Paralisada pela indiferença oficial que acode às prioridades do seu interesse, a reforma judiciária não anda um passo na madraçaria parlamentar da semana brasiliense de dois, três dias úteis, com o desconto dos recessos, das férias e das campanhas eleitorais.

Entra pelos olhos que uma faxina para valer no Poder Judiciário não interessa ao governo e sequer roça pela insensibilidade do Congresso. A impunidade complementa a imunidade parlamentar e protege as elites. Pobre mofa na cadeia, não tem dinheiro para as despesas com a sua defesa.

A lei penal enquadra os jornalistas que a infringem nos crimes de calúnia e injúria. Se é raridade de museu a condenação que trancafie o réu no xilindró, a responsabilidade pela preguiça da Justiça não é da imprensa.

Vamos, por uma vez, dar uma folga à hipocrisia e enfrentar a evidência dos fatos. O governo petista, na escalada da contradição, está se despedindo dos embaraços das culpas que castigam a consciência.

Nos meus 55 anos de militância na cobertura política passei pelo vexame de reincidentes períodos de censura. Nas suas diferentes modalidades, ditadas pelo maior ou menor caradurismo dos ditadores.

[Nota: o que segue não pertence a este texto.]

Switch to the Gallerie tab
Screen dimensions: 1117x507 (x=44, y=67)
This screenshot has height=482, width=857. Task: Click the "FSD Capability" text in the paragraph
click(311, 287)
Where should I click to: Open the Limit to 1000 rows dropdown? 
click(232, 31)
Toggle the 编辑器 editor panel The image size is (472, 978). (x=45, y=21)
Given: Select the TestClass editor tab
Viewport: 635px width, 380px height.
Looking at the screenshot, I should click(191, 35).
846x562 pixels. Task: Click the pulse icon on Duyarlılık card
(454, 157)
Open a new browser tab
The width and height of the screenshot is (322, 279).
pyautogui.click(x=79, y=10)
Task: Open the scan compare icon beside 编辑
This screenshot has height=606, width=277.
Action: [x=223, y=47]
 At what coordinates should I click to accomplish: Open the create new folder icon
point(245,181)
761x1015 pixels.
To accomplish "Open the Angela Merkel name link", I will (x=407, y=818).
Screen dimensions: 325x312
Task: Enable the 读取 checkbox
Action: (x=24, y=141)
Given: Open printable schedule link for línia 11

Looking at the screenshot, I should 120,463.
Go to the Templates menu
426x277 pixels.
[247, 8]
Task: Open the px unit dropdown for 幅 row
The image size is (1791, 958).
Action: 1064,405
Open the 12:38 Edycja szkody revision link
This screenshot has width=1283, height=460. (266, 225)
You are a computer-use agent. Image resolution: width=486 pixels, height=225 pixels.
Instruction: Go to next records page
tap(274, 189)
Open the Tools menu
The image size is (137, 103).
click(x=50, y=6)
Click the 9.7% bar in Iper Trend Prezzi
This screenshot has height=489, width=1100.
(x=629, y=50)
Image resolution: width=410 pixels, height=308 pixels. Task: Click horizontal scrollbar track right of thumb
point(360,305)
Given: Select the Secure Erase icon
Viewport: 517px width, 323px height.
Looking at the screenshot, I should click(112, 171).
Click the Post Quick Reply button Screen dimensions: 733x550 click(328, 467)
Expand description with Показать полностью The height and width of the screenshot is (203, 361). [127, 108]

Espasmos passageiros, como ataques de loucura em insanos cíclicos, nas várias crises que derrubaram presidentes e despacharam vices no exercício ilusório do poder, de Café Filho a Carlos Luz, em lances do mesmo transe.

O Estado Novo não corou as bochechas no vexame da ditadura ostensiva: oficializou a censura, criando o Departamento de Imprensa e Propaganda (DIP) e confiando sua instalação à diligência do primeiro diretor, Lourival Fontes, que temperava o purgante ao gosto do freguês, distribuindo gorjetas aos que espichavam a mão no gesto de pedinte.

Fardada e cínica, a ditadura militar não suportou a liberdade vigiada da imprensa por muito tempo, mergulhando de cabeça na censura que rimava com tortura, na dupla que calava os gritos dos submetidos ao tratamento do DOI-Codi.

Nova temporada no carnaval petista passa de todos os limites. Com escusas pelo arremate pessoal, confesso o meu nojo pela impostura do Conselho Federal de Jornalismo, apelido descarado de novo modelito de censura, com as responsabilidades diluídas entre os que se prestarem ao papel de conselheiros da calhordice.

Não acredito que o governo emplaque mais esta no Congresso. Com ou sem retoques. Afinal, os parlamentares devem à imprensa que cobre as suas atividades e emudece nas gazetas semanais a boa vontade de um noticiário benevolente com a orgia das mordomias.

No que me diz respeito, não voltarei ao assunto. A esta altura da vida, não tomarei conhecimento da censura ao jeito do olhar de Capitu, se ela vingar no lodo dos acertos suspeitos.